*YOUR TASK*: Render each of the following entries as a numbered list, omitting any blank lines.
>> Begin
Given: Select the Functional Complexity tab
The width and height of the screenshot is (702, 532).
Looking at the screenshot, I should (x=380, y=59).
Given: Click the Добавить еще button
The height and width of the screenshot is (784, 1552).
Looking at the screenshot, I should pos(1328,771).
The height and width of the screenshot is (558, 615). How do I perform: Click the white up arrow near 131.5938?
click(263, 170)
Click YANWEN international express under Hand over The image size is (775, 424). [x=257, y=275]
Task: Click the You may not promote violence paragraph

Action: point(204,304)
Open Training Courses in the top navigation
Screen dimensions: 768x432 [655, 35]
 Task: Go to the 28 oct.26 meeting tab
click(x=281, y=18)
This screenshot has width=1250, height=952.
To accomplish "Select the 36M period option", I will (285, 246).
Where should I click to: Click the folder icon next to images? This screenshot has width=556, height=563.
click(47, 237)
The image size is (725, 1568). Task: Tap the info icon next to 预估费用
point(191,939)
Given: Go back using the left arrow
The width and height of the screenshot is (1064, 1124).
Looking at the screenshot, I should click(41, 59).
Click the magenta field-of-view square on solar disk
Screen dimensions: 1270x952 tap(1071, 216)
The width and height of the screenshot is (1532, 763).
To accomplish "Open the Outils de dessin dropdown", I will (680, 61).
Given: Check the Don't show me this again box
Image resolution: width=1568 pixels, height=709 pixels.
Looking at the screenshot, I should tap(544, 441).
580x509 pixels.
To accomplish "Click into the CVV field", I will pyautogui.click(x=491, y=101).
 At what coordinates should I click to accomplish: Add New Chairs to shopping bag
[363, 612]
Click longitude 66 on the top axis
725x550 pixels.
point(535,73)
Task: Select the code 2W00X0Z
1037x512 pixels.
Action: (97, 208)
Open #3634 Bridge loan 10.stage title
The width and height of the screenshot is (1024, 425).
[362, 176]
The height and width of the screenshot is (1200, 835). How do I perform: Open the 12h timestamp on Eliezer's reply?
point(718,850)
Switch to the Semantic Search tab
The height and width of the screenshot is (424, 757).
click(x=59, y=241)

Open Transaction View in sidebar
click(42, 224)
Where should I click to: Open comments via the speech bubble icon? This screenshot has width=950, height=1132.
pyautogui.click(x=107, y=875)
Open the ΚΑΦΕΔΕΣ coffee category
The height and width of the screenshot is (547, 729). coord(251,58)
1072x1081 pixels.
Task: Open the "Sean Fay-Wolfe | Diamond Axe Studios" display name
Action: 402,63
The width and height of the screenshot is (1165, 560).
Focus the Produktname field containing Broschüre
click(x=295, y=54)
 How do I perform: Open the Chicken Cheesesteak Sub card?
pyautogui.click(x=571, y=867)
>> End
*FULL SOLUTION*:
1. Given: Select the Functional Complexity tab
2. The width and height of the screenshot is (702, 532).
3. Looking at the screenshot, I should (x=380, y=59).
4. Given: Click the Добавить еще button
5. The height and width of the screenshot is (784, 1552).
6. Looking at the screenshot, I should pos(1328,771).
7. The height and width of the screenshot is (558, 615). How do I perform: Click the white up arrow near 131.5938?
8. click(263, 170)
9. Click YANWEN international express under Hand over The image size is (775, 424). [x=257, y=275]
10. Task: Click the You may not promote violence paragraph
11. Action: point(204,304)
12. Open Training Courses in the top navigation
13. Screen dimensions: 768x432 [655, 35]
14.  Task: Go to the 28 oct.26 meeting tab
15. click(x=281, y=18)
16. This screenshot has width=1250, height=952.
17. To accomplish "Select the 36M period option", I will (285, 246).
18. Where should I click to: Click the folder icon next to images? This screenshot has width=556, height=563.
19. click(47, 237)
20. The image size is (725, 1568). Task: Tap the info icon next to 预估费用
21. point(191,939)
22. Given: Go back using the left arrow
23. The width and height of the screenshot is (1064, 1124).
24. Looking at the screenshot, I should click(41, 59).
25. Click the magenta field-of-view square on solar disk
26. Screen dimensions: 1270x952 tap(1071, 216)
27. The width and height of the screenshot is (1532, 763).
28. To accomplish "Open the Outils de dessin dropdown", I will (680, 61).
29. Given: Check the Don't show me this again box
30. Image resolution: width=1568 pixels, height=709 pixels.
31. Looking at the screenshot, I should tap(544, 441).
32. 580x509 pixels.
33. To accomplish "Click into the CVV field", I will pyautogui.click(x=491, y=101).
34.  At what coordinates should I click to accomplish: Add New Chairs to shopping bag
35. [363, 612]
36. Click longitude 66 on the top axis
37. 725x550 pixels.
38. point(535,73)
39. Task: Select the code 2W00X0Z
40. 1037x512 pixels.
41. Action: (97, 208)
42. Open #3634 Bridge loan 10.stage title
43. The width and height of the screenshot is (1024, 425).
44. [362, 176]
45. The height and width of the screenshot is (1200, 835). How do I perform: Open the 12h timestamp on Eliezer's reply?
46. point(718,850)
47. Switch to the Semantic Search tab
48. The height and width of the screenshot is (424, 757).
49. click(x=59, y=241)
50. Open Transaction View in sidebar
51. click(42, 224)
52. Where should I click to: Open comments via the speech bubble icon? This screenshot has width=950, height=1132.
53. pyautogui.click(x=107, y=875)
54. Open the ΚΑΦΕΔΕΣ coffee category
55. The height and width of the screenshot is (547, 729). coord(251,58)
56. 1072x1081 pixels.
57. Task: Open the "Sean Fay-Wolfe | Diamond Axe Studios" display name
58. Action: 402,63
59. The width and height of the screenshot is (1165, 560).
60. Focus the Produktname field containing Broschüre
61. click(x=295, y=54)
62.  How do I perform: Open the Chicken Cheesesteak Sub card?
63. pyautogui.click(x=571, y=867)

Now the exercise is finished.